__Work instructions__. Return the records from the line with "Task: Follow the 'not' link in See also" to the line with "Action: (x=295, y=232)", both included, character for character, leaving out the pictures.

__Dataset__.

>>>>>

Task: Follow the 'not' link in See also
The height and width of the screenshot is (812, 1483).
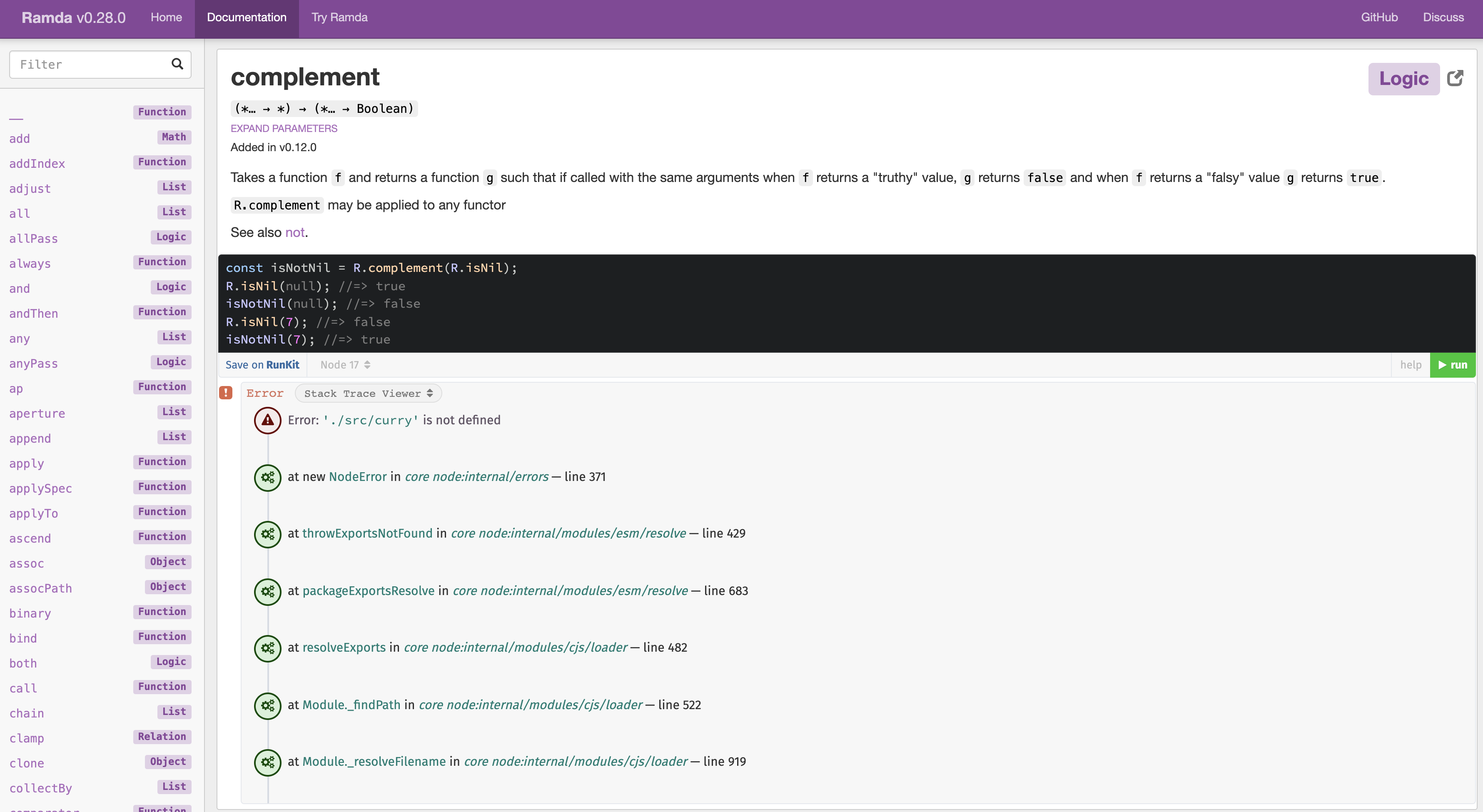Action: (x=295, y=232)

<<<<<
>>>>>

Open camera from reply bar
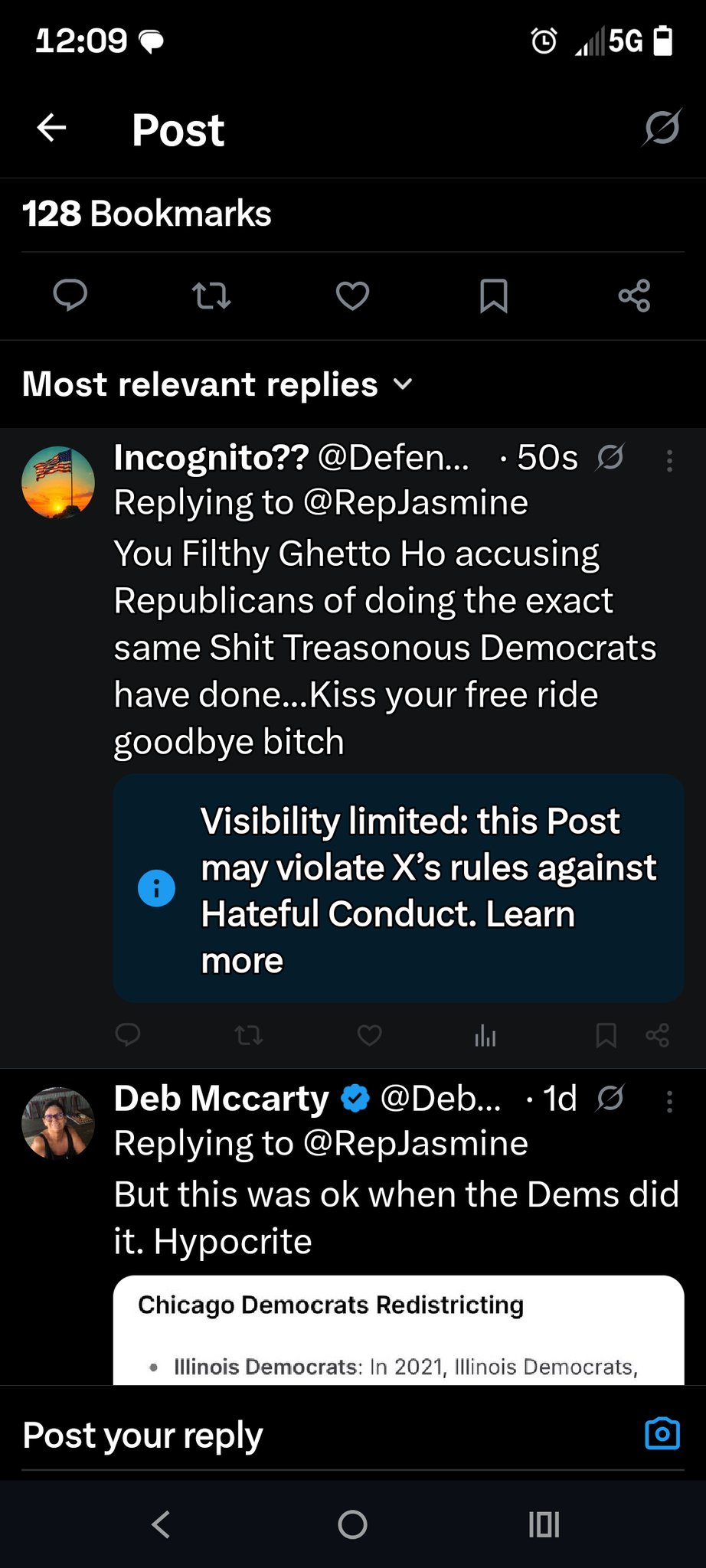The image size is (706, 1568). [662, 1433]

<<<<<
>>>>>

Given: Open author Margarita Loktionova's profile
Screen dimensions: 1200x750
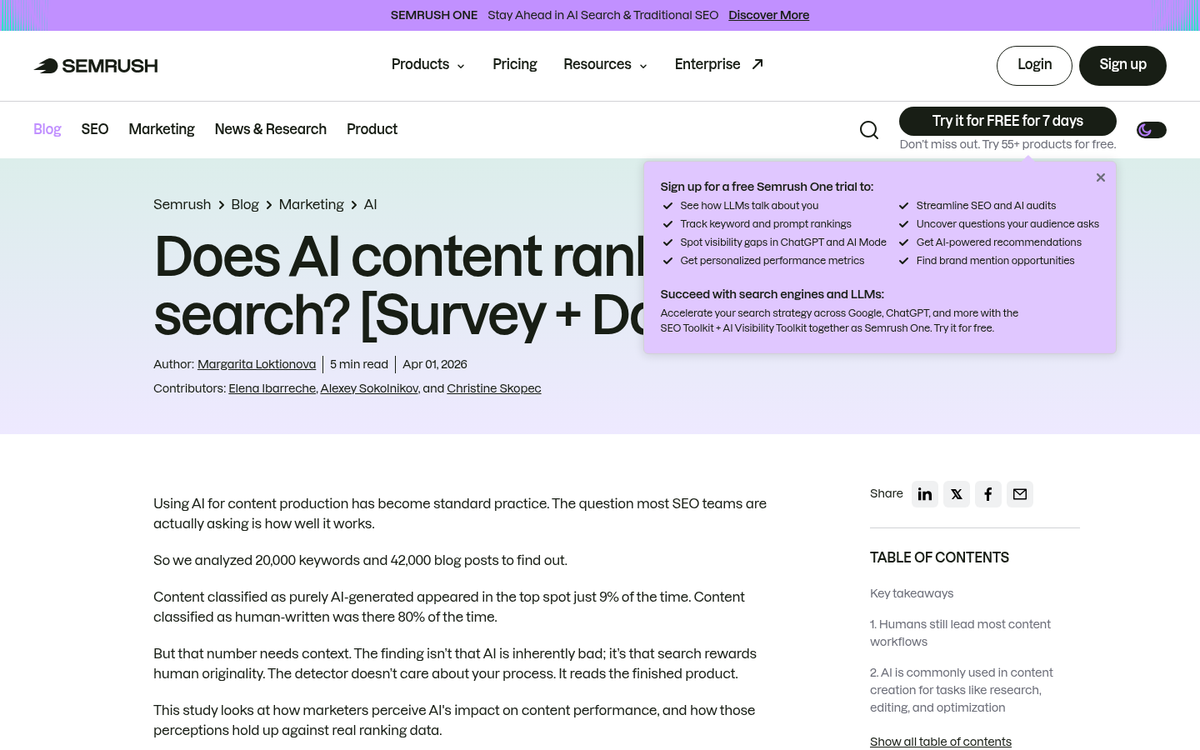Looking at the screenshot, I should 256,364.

<<<<<

__Result__.
Task: Follow the 'not' link in See also
The height and width of the screenshot is (812, 1483).
Action: (x=295, y=232)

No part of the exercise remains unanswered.